Your instructions:
Return all lines in the material below that contain "computer".

Record set:
※ ※ ※

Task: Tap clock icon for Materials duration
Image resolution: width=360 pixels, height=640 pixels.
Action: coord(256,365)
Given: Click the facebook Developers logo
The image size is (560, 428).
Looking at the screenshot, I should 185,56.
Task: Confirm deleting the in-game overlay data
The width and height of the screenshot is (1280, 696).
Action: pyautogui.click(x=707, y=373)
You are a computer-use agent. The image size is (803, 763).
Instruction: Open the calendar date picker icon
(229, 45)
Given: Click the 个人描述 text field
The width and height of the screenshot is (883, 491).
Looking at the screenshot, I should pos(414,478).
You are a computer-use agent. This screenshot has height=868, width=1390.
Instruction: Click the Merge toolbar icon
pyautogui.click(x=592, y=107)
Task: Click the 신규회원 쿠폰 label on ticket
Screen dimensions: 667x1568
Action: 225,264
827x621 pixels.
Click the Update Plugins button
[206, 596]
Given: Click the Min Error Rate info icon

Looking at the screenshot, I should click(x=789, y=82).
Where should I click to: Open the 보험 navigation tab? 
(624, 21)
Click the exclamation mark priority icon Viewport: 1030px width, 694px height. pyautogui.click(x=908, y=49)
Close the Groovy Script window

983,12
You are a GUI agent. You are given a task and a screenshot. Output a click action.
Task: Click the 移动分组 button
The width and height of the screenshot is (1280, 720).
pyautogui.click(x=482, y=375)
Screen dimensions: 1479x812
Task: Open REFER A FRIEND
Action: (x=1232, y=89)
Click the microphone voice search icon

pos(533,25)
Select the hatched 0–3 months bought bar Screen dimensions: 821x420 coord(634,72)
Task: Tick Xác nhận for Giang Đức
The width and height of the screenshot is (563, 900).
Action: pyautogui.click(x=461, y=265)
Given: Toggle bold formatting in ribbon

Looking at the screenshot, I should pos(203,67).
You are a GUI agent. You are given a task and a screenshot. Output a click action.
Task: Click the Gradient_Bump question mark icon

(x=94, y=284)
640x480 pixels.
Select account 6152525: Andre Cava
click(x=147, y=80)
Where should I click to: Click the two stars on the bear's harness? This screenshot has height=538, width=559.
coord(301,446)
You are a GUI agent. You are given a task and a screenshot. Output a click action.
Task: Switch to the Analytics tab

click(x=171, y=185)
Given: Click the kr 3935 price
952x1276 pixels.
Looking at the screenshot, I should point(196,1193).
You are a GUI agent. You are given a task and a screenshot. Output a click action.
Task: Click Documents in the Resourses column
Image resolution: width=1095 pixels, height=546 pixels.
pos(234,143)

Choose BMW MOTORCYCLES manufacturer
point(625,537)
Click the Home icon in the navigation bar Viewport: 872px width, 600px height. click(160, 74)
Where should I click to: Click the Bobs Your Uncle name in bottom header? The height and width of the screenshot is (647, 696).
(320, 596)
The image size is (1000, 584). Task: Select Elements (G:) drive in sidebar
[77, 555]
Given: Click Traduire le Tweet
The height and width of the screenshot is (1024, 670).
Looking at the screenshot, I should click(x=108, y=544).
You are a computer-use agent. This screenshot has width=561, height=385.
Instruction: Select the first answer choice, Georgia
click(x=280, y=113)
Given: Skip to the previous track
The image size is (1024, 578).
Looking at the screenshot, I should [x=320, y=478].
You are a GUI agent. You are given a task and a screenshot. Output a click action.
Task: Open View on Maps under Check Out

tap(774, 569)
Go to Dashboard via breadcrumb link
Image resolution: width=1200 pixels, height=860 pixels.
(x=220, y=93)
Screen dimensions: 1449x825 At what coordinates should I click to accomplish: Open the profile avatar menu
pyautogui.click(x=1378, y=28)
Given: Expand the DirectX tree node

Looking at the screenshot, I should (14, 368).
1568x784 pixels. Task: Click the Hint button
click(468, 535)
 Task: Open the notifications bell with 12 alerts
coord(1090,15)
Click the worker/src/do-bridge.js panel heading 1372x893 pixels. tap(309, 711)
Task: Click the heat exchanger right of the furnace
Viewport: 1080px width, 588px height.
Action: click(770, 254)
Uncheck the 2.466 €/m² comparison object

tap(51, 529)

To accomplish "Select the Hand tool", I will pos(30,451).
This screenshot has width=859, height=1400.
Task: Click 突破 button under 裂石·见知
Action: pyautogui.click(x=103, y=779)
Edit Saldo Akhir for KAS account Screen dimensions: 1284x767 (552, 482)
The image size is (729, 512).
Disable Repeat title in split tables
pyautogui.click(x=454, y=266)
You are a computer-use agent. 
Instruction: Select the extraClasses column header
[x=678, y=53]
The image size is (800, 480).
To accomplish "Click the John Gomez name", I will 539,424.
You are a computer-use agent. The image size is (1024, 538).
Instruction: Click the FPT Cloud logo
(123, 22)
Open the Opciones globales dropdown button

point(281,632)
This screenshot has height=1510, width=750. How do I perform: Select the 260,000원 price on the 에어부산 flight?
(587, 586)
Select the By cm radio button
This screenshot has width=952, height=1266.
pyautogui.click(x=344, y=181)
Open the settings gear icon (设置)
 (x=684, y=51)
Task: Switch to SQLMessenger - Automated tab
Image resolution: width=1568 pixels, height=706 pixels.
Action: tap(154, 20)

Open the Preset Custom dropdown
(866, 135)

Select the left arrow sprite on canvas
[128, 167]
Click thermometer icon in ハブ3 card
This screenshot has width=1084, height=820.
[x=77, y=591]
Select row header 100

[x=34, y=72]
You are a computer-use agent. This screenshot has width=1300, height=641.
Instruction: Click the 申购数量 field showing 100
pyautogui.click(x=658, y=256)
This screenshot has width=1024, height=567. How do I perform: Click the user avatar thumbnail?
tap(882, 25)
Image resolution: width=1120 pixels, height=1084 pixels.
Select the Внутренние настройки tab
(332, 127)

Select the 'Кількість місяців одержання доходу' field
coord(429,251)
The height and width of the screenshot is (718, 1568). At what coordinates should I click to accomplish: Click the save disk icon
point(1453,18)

※ ※ ※

Result below:
You are a computer-use agent. The image size is (803, 763).
You are a computer-use agent. This screenshot has height=868, width=1390.
You are a computer-use agent. This screenshot has width=561, height=385.
You are a computer-use agent. 
You are a computer-use agent. The image size is (1024, 538).
You are a computer-use agent. This screenshot has width=1300, height=641.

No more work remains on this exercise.